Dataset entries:

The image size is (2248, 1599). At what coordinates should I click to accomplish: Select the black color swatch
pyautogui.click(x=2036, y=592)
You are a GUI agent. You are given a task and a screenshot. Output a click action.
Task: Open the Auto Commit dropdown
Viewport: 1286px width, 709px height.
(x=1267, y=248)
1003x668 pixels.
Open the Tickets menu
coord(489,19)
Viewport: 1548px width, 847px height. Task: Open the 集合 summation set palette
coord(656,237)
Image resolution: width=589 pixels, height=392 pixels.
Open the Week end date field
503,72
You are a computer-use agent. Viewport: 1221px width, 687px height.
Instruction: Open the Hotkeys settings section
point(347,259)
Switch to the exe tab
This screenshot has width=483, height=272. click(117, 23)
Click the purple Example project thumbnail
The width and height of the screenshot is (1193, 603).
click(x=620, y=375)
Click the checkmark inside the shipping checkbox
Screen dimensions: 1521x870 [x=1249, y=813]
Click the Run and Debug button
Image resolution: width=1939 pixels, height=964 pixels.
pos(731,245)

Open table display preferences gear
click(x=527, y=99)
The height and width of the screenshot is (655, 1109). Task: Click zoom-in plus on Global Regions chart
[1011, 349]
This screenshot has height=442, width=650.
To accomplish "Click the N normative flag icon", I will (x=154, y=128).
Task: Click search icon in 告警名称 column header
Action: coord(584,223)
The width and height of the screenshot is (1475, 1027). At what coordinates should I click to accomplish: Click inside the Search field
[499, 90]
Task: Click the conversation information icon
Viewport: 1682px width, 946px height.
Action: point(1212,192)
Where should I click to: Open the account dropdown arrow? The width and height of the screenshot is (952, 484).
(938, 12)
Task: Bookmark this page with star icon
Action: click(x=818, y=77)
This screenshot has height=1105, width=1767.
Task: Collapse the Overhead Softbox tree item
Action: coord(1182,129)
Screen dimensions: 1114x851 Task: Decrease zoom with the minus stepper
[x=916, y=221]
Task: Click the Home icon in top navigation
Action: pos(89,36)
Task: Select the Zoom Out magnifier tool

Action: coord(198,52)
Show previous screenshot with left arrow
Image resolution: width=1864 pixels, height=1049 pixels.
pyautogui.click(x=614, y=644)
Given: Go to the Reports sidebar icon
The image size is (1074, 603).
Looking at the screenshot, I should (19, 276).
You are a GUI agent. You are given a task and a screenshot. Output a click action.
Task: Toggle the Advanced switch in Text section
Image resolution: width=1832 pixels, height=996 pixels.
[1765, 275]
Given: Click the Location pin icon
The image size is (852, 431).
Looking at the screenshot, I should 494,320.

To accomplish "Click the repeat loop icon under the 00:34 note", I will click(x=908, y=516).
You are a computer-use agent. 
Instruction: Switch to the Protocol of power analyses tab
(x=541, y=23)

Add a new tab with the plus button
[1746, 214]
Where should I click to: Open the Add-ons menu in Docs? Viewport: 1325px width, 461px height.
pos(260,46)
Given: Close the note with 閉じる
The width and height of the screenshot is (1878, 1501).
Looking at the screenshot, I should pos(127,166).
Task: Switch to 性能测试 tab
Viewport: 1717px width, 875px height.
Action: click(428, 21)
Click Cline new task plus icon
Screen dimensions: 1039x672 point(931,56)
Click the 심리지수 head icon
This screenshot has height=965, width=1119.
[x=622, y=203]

* **WHAT YOU HAVE TO DO**:
Give every entry back unchanged. Leave none out.

* **SOLUTION TO THE PROBLEM**:
The image size is (2248, 1599). At what coordinates should I click to accomplish: Select the black color swatch
pyautogui.click(x=2036, y=592)
You are a GUI agent. You are given a task and a screenshot. Output a click action.
Task: Open the Auto Commit dropdown
Viewport: 1286px width, 709px height.
(x=1267, y=248)
1003x668 pixels.
Open the Tickets menu
coord(489,19)
Viewport: 1548px width, 847px height. Task: Open the 集合 summation set palette
coord(656,237)
Image resolution: width=589 pixels, height=392 pixels.
Open the Week end date field
503,72
You are a computer-use agent. Viewport: 1221px width, 687px height.
Instruction: Open the Hotkeys settings section
point(347,259)
Switch to the exe tab
This screenshot has width=483, height=272. click(117, 23)
Click the purple Example project thumbnail
The width and height of the screenshot is (1193, 603).
click(x=620, y=375)
Click the checkmark inside the shipping checkbox
Screen dimensions: 1521x870 [x=1249, y=813]
Click the Run and Debug button
Image resolution: width=1939 pixels, height=964 pixels.
pos(731,245)

Open table display preferences gear
click(x=527, y=99)
The height and width of the screenshot is (655, 1109). Task: Click zoom-in plus on Global Regions chart
[1011, 349]
This screenshot has height=442, width=650.
To accomplish "Click the N normative flag icon", I will (x=154, y=128).
Task: Click search icon in 告警名称 column header
Action: coord(584,223)
The width and height of the screenshot is (1475, 1027). At what coordinates should I click to accomplish: Click inside the Search field
[499, 90]
Task: Click the conversation information icon
Viewport: 1682px width, 946px height.
Action: point(1212,192)
Where should I click to: Open the account dropdown arrow? The width and height of the screenshot is (952, 484).
(938, 12)
Task: Bookmark this page with star icon
Action: click(x=818, y=77)
This screenshot has height=1105, width=1767.
Task: Collapse the Overhead Softbox tree item
Action: coord(1182,129)
Screen dimensions: 1114x851 Task: Decrease zoom with the minus stepper
[x=916, y=221]
Task: Click the Home icon in top navigation
Action: pos(89,36)
Task: Select the Zoom Out magnifier tool

Action: coord(198,52)
Show previous screenshot with left arrow
Image resolution: width=1864 pixels, height=1049 pixels.
pyautogui.click(x=614, y=644)
Given: Go to the Reports sidebar icon
The image size is (1074, 603).
Looking at the screenshot, I should (19, 276).
You are a GUI agent. You are given a task and a screenshot. Output a click action.
Task: Toggle the Advanced switch in Text section
Image resolution: width=1832 pixels, height=996 pixels.
[1765, 275]
Given: Click the Location pin icon
The image size is (852, 431).
Looking at the screenshot, I should 494,320.

To accomplish "Click the repeat loop icon under the 00:34 note", I will click(x=908, y=516).
You are a computer-use agent. 
Instruction: Switch to the Protocol of power analyses tab
(x=541, y=23)

Add a new tab with the plus button
[1746, 214]
Where should I click to: Open the Add-ons menu in Docs? Viewport: 1325px width, 461px height.
pos(260,46)
Given: Close the note with 閉じる
The width and height of the screenshot is (1878, 1501).
Looking at the screenshot, I should pos(127,166).
Task: Switch to 性能测试 tab
Viewport: 1717px width, 875px height.
Action: click(428, 21)
Click Cline new task plus icon
Screen dimensions: 1039x672 point(931,56)
Click the 심리지수 head icon
This screenshot has height=965, width=1119.
[x=622, y=203]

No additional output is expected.